**Consignes et exercices**
a) Résumez en deux phrases l'extrait sur The Chemical Brothers.
b) Dans l'extrait sur The Chemical Brothers, quels sont les noms des deux membres du groupe ?
c) Donnez la suite de l'extrait consacré à The Chemical Brothers, en partant de sa dernière phrase.

**Extrait retenu**
En six albums, The Chemical Brothers n’avaient jamais pu se résoudre à travailler seuls sans faire appel à des aides vocales extérieures et la décision au bout de quinze ans de mettre à la poubelle ce schéma directeur, de renier un mode fonctionnement pourtant si éprouvé, ne pouvait, pensait-on alors, que cacher une véritable volonté de se réinventer. Il faut dire que si Tom Rowlands et Ed Simons ont toujours composé d’impitoyables hymnes acid beat et ont prouvé maintes fois leur capacité à développer des structures évolutives qui rendent brillamment hommage au genre, la présence des voix a toujours anéanti leurs efforts de rendre les opus incisifs et exigeants. De Noel Gallagher à Richard Ashcroft en passant par Tim Burgess, Jonathan Donahue ou encore Kele Okereke, The Chemical Brothers sera sorti épuisé de la présence envahissante de ses invités, préférant ainsi toujours être un groupe moyen de british pop qu’un grand groupe de musique électronique. Pourquoi dans le passé le groupe n’a-t-il jamais pu avoir la foi dans ses seules et uniques compétences ? Pourquoi aura-t-il fallu attendre 2010 pour que l’autarcie prédomine enfin ?

**Lignes de données**
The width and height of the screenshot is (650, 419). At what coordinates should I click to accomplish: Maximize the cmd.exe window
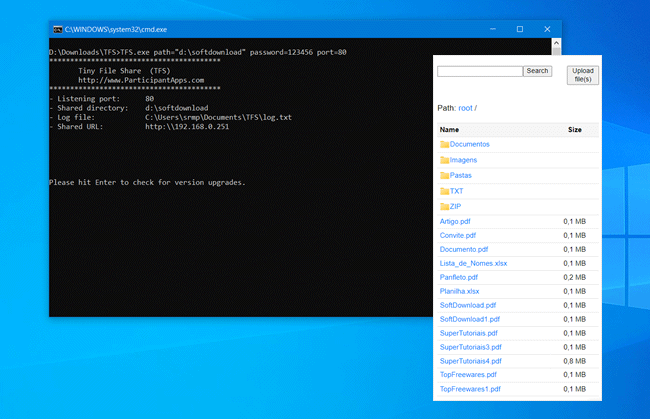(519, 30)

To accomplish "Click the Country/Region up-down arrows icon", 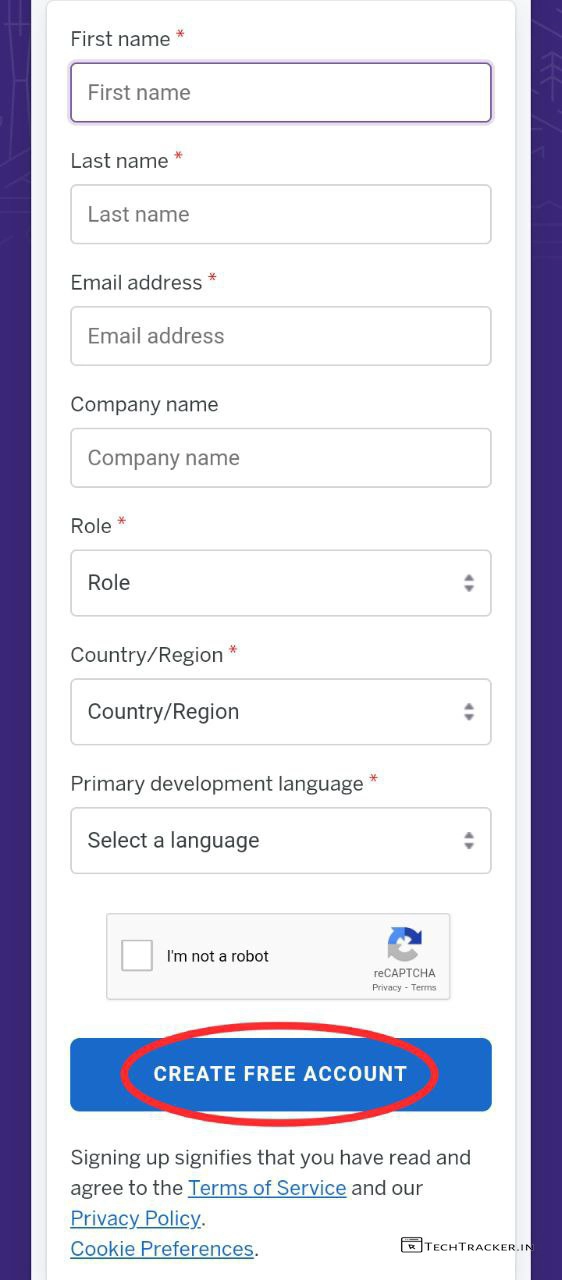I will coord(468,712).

**Corrigé par consigne**
a) Pendant six albums, The Chemical Brothers ont toujours fait appel à des voix extérieures, si bien que l'abandon de ce fonctionnement au bout de quinze ans semblait cacher une véritable volonté de se réinventer. D'après l'extrait, la présence de ces invités a toujours anéanti les efforts du groupe pour rendre ses albums incisifs et exigeants, faisant de lui un groupe moyen de british pop plutôt qu'un grand groupe de musique électronique.

b) Tom Rowlands et Ed Simons.

c)
Une courte rétrospective permet de réaliser que le meilleur album des Chemical Brothers n’est pas à proprement parler un album mais bien le deuxième disque de « Brotherhood » qui compile l’intégralité des 10 Electronic Battle Weapon, comme par hasard des morceaux qui ne se focalisent que sur les machines. Du coup dans ces conditions, et malgré l’échec du concept des vidéos réalisées par la main invisible, tout laissait espérer que « Further » serait l’album qui retracerait l’histoire de ces chansons dont on a toujours cru qu’elles reflétaient la vraie personnalité des Chemical Brothers. Malheureusement, à la place d’une œuvre construite et insoluble, on se retrouve avec un huit titres inégal qui ne s’offusque même pas d’être complété par deux nouvelles chansons dans sa version Itunes…

Pourtant, le plongeon était un succès, la bassline de « Snow » gonflant les bulles d’air chaud et donnant le souffle nécessaire à un Tom Rowlands qui s’il ne chante pas comme les “stars” a le mérite de proposer des émotions plus bancales et donc plus intimes. Car oui sur « Further », malgré les évidents défauts, il est bien question d’intimité. Au delà d’être particulièrement savoureuse, la montée en puissance sur douze minutes de « Escape Velocity » dévoile surtout un amour et une passion intacte. On ne place pas un tel titre en début d’album sans avoir un message à faire passer. Et pourtant…

Et pourtant, le tout ne sera jamais que l’ombre de la chimère qu’on espérait. « Another World » symbolise la déception et la manière dont celle-ci est amenée : alors qu’une ambiance intrigante se met en place, alors que les nappes laissent rapidement la place à des beats incisifs, le morceau s’effondre sous le poids d’harmonies vocales graisseuses et d’un développement qui manque de retenue. De même alors que « Horse Power » renoue brillamment avec les gimmick acid beat qui ont fait le succès du duo (un peu comme « Do It Again » sur le précédent), les Chemical Brothers, incapables d’identifier où sont les limites et où commence le vulgaire, se retrouvent à incorporer de véritables hennissement de cheval, rendant le tout parodique voir risible.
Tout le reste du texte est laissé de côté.